> Stated task
Show every line of the listing below that contains the word "Select". Treat uppercase and lowercase letters as different.

[Entries on finding words and elements]
- - - - - - -
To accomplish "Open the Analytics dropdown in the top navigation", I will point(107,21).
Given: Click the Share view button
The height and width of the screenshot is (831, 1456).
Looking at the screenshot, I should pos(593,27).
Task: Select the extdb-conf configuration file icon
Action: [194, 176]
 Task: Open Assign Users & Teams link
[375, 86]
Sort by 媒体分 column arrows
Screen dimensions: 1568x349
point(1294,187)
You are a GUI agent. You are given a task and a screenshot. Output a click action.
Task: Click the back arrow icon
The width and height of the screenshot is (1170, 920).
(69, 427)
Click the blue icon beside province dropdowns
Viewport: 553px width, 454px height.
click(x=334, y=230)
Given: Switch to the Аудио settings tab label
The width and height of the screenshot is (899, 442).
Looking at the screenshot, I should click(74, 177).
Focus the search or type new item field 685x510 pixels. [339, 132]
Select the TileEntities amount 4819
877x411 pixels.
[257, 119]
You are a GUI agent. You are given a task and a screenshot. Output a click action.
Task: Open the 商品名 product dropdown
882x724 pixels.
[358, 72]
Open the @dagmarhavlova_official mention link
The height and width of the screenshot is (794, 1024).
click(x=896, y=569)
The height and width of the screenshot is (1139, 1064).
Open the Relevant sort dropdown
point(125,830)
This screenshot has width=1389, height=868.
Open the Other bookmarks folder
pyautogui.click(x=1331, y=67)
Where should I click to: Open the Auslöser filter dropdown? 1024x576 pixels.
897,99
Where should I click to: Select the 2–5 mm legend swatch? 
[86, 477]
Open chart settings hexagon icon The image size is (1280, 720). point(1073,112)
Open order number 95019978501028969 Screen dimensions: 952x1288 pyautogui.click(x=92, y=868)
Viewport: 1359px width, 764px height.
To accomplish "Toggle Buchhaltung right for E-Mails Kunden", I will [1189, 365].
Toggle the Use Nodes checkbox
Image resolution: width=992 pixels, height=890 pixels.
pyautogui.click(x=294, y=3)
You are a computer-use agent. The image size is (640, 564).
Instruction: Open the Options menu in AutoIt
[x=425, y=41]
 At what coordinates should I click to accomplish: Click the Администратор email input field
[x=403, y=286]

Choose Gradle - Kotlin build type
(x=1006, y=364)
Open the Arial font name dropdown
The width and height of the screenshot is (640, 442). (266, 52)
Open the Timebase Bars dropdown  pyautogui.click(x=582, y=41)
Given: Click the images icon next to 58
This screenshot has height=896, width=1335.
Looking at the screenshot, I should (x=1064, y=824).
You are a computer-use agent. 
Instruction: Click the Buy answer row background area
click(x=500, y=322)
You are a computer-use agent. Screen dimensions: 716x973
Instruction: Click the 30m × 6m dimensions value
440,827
- - - - - - -
> Complete response
Task: Select the extdb-conf configuration file icon
Select the TileEntities amount 4819
Where should I click to: Select the 2–5 mm legend swatch? 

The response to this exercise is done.